Kenya held parliamentary, presidential and local elections on August 8, but the supreme court nullified the presidential results three weeks later, citing irregularities in the tallying process. New elections are scheduled for October 17.
While calling for unity and respect for the constitution, Kenyatta delivered a thinly veiled warning to the opposition lawmakers who had chosen to stay away from parliament. "My government will not tolerate anyone intent on disrupting our hard-won peace and stability. Under no circumstances must Kenyans ever allow our free competitive processes to become a threat to the peace and security of our nation," he said, to foot-stamping and cheering from ruling party legislators. "We shall continue to encourage vibrant democratic competition, we shall not allow destructive division."
As he spoke, opposition leaders held a rally in Kibera, the capital’s largest slum, rejecting the October 17 date unless officials on the election board, who they blame for mishandling the polls, resign.
Uncertainty about the outcome of the presidential vote has clouded the outlook for East Africa’s biggest economy, where growth is already slowing. Kenya is the world’s largest shipper of black tea and a regional hub for companies including Google and Coca-Cola.
On Monday, the Independent Electoral and Boundaries Commission (IEBC) signaled there will be no changes to its executive body when it announced that "one team with a common vision" will handle the re-run. It said its CEO, Ezra Chiloba, has been tasked with assessing the "implementation challenges" in the August vote.

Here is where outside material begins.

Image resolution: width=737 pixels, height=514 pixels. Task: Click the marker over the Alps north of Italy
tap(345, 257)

However, last week, the chairman of the authority wrote to Chiloba asking him to explain a series of failures in last month’s ballot.
The opposition group also plans to start "contempt proceedings" against the IEBC for failing to comply with a supreme court order to allow full scrutiny of its computer servers.

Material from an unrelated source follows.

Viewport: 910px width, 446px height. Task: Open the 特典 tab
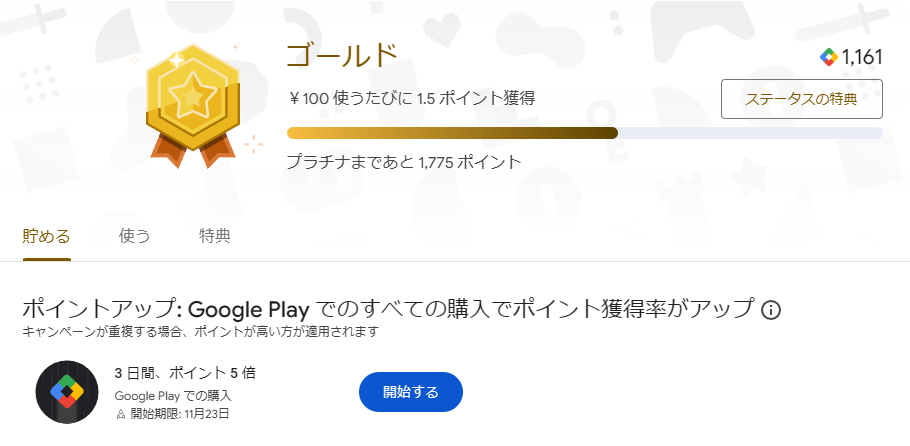215,237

A meeting between IEBC officials and members of the opposition and the ruling Jubilee Party, that was to have taken place earlier on Tuesday to discuss plans for the re-run, was postponed because of a disagreement about the agenda, Musalia Mudavadi, a co-leader of the alliance, told reporters.
Kenyatta’s presidential rival Raila Odinga said his coalition wants returning officers involved in stealing votes in the August 8 election removed, as he reiterated his call for Chiloba and other officials to be removed. "We are saying we are not going to an election with that team," he told thousands of cheering supporters at a rally in the opposition stronghold. "If the terms we have set out are not fulfilled, there will be no election."
Former Kenyan justice minister Martha Karua has asked the country’s high court to annul the entire election, including gubernatorial, senatorial and legislative votes, citing "irregularities and illegalities", the Nairobi-based Star newspaper reported on Tuesday.
"Now we are putting it squarely to you that the supreme court of this country has found you incompetent," said Kalonzo Musyoka, Odinga’s running mate.
The surprise election annulment initially raised fears of short-term political turmoil in Kenya, the region’s richest nation and a staunch Western ally in a region roiled by conflict. But it also raised hopes among frustrated opposition supporters, who believe the last three elections were stolen from them, that the East African nation’s tarnished courts could deliver them justice.
That hope helped tamp down protests that threatened to spark the kind of violence that followed disputed 2007 elections, when about 1,200 people were killed in ethnic blood-letting.
In a separate development, a ruling party lawmaker and a former opposition senator appeared in a Nairobi court, charged with incitement to violence over speeches they had made in the past week. Both were freed on a 300,000 Kenya shilling ($3,000) bond.
A government body monitoring hate speech says it has seen a spike since the supreme court ruling. More than three times as many incidents were reported in the week following the ruling than during the whole 10-week election campaign, it said.